Atas dasar klien seneng, duit gampang cair, akhirnya menjadi solusi yang lama kelamaan bikin otakku terasa tumpul. Baca buku ini sebagai bentuk denial juga, biar enggak dibilang "lemot amat jadi orang". Ya gimana ya, di antara temen-temen seangkatan kuliah yang lain, bisa dibilang aku jarang menelorkan sebuah mahakarya sebagai seniman. Yes, seniman beda banget sama pekerja seni.

Nah, inilah saatnya aku berkarya dari lubuk hati yang paling dalam. Paling enggak, makin tua aku makin punya idealisme ku sendiri deh. Berani bersuara dan berani membuat karya yang berbeda. Terdengar lebay biar. Dikata terlambat, enggak apa-apa lah. Kan kita punya kesempatan yang enggak sama.

Sadarnya hanya karena satu hal kok. Beberapa hari lalu aku sudah punya naskah film fiksi pendek. Sudah aku buat dari desain produksi dan skenario. Apa yang aku tulis di sini, hasil ide dan buah karya aku sendiri tanpa ada campuran tangan dari orang lain. Aku sebar ke temen-temen. Responnya luar biasa, ada yang seneng langsung pengen diproduksi saja, tapi ada juga yang ngasih kritik karena idenya termasuk biasa, enggak yang out of the box dan bisa diikutkan ke festival-festival.

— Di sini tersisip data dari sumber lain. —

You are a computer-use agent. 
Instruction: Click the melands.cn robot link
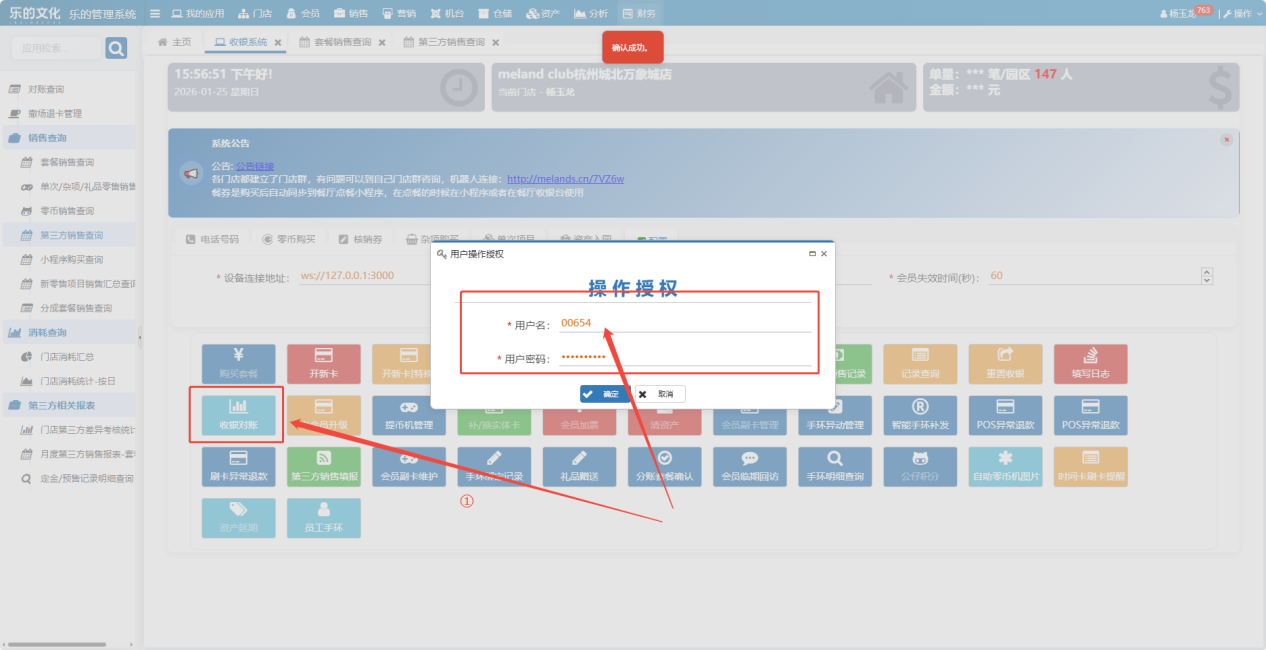(565, 179)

But, i'm okay with that. Justru seneng karena banyak pendapat dan bikin aku melek, kalau karya itu ya memang harus dikritisi kayak gini. Ini saja baru ke temen-temen loh, gimana kalau sudah jadi film terus dipublikasikan. Siap dibantaikah hahaha.

Oh iya, aku juga akan berusaha supaya blog ini akan terus eksis dan diisi dengan kesenangan-kesenanganku. Blog melatih gaya penulisan agar enak dibaca dan mudah dipahami. Itu juga salah satu sebab kenapa aku agak enggak bikin sebuah tulisan yang pakai bahasa semiotik. Susah cuy, lebih enak yang santai dan pesannya ngena gitu saja. 

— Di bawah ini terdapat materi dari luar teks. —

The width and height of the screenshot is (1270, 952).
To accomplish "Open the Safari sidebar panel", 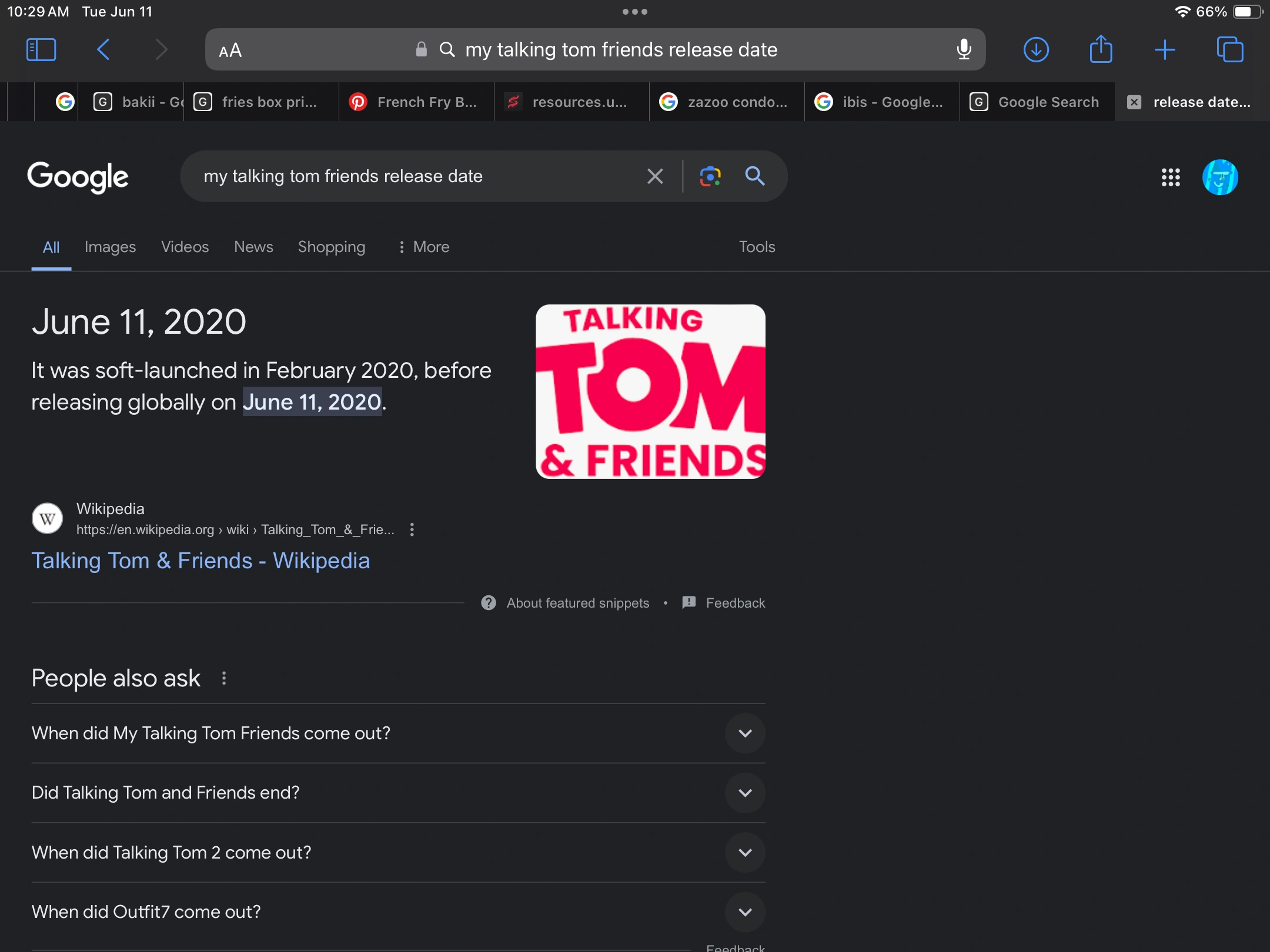I will [41, 50].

Karena aku inget banget, zaman skripsi, aku dibilangin sama dosen begini : "anggap saja, ketika kamu menulis, pembacamu enggak tahu apa yang ada dipikiran kamu. Dan skripsi ini yang tahu ya kamu, jadi kamu harus bisa memberi penjelasan kepada orang yang enggak tahu" Lalu aku aplikasikan pemikiran tersebut ke semua tulisanku. Aku berusaha menceritakan secara detail, berbahasa yang enak dibaca, enggak capek, plus orang nangkep apa yang aku maksud.

Nah, kalau dalam bentuk naskah, apa yang aku tulis kan jadi acuan buat sutradara untuk memvisualisasikan. Sudah lumayan okelah bisa bertutur dengan baik. Tapi kurangnya ya ide itu tadi huhu. Bener-bener kerasa apalagi kalau tahu yang ikut festival itu widiw, filmnya keren-keren, banyak sineas muda, mana gambarnya oke punya, gradingnya juga modern. Aduh ini ketinggalan jauh amat yak.

Then now, aku ngerasa bahwa aku memang harus terus belajar apapun, baca buku, lebih banyak dengerin orang, lebih peka sama sekitar, dan nonton film yang enggak cuma ditonton tapi ditelaah baik-baik. Agak berat ya, hehe, tapi aku yakin kok otak kalau dilatih malah lebih bagus daripada enggak dipakai (eh sarkas). 

Aku sadar kok, sekarang ide-ide liar makin banyak dimiliki tiap orang, mau yang muda, mau yang berpengalaman, semua kayaknya bersaing sehat demi kebutuhan passionnya. Malu ah hidup gini-gini saja. 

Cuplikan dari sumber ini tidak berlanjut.